Oklahoma Gov. Kevin Stitt (R) signed a bill Friday that will ban the teaching of Critical Race Theory (CRT) in the state’s public schools.
CRT is a Marxist-based philosophy that embraces the concept that all social and cultural issues should be viewed through the lens of race and racial identity.
Critics of CRT say its emphasis on identity politics creates greater division, rather than unity.
Stitt said in a video statement on Twitter:
Now more than ever, we need policies that bring us together, not rip us apart. And as governor, I firmly believe that not one cent of taxpayer money should be used to define and divide young Oklahomans about their race or sex.
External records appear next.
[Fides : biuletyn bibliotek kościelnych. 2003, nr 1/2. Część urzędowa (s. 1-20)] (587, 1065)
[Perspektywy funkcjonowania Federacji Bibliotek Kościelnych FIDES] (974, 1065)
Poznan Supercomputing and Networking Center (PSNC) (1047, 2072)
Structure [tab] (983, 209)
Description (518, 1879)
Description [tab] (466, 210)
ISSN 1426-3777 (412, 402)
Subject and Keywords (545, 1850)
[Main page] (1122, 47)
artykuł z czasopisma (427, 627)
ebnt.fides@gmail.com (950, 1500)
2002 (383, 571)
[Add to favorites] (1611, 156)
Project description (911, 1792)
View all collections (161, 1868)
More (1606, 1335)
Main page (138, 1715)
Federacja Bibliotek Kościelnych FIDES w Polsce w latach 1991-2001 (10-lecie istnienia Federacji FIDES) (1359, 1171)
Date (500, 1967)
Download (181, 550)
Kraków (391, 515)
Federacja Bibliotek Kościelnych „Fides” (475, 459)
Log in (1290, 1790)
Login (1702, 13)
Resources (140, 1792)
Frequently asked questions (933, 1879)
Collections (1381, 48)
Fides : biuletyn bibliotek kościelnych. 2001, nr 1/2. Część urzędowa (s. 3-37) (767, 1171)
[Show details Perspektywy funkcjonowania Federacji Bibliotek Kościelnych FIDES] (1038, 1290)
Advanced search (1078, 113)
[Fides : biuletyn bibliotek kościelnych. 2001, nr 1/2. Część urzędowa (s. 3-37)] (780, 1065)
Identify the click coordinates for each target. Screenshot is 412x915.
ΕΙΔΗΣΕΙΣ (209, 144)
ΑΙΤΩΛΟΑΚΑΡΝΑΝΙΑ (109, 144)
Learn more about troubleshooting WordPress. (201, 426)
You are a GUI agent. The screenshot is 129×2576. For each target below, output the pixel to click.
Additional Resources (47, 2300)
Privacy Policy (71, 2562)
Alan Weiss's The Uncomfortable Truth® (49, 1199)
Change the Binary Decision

That is what this bill upholds for public education.
Stitt read from HB 1775: “No teacher shall require or make part of a course that one race or sex is inherently superior to another race or sex.”
He explained that while historic events such as the Oklahoma City bombing, the Tulsa Race Massacre, and the Oklahoma City lunch counter sit-ins, should be part of school curricula, they should be taught “without labeling a young child as an oppressor or requiring he or she feel guilt or shame, based on their race or sex.”
The governor continued:
I refuse to tolerate otherwise during a time when we are already so polarized. We cannot revert to 100-year-old thinking, that a person is any less valuable, or inherently racist by the color of their skin. Martin Luther King spoke of a day when people in America would be judged not by the color of their skin, but by the content of their character. House Bill 1775 codifies that concept, that so many of us believe in our hearts, including me, and as governor, I will not stand for publicly funded K through 12 schools, training impressionable minds to define themselves by their sex or their race.
Democrats said the bill was unnecessary, reported the Associated Press.
“It is more than divisive,” said Alicia Andrews, chairperson of the Oklahoma Democratic Party. “It is exclusive and it acts to erase the existence of segments of our population.”
The report noted the Tulsa Race Massacre Centennial Commission also asked Stitt to veto the bill.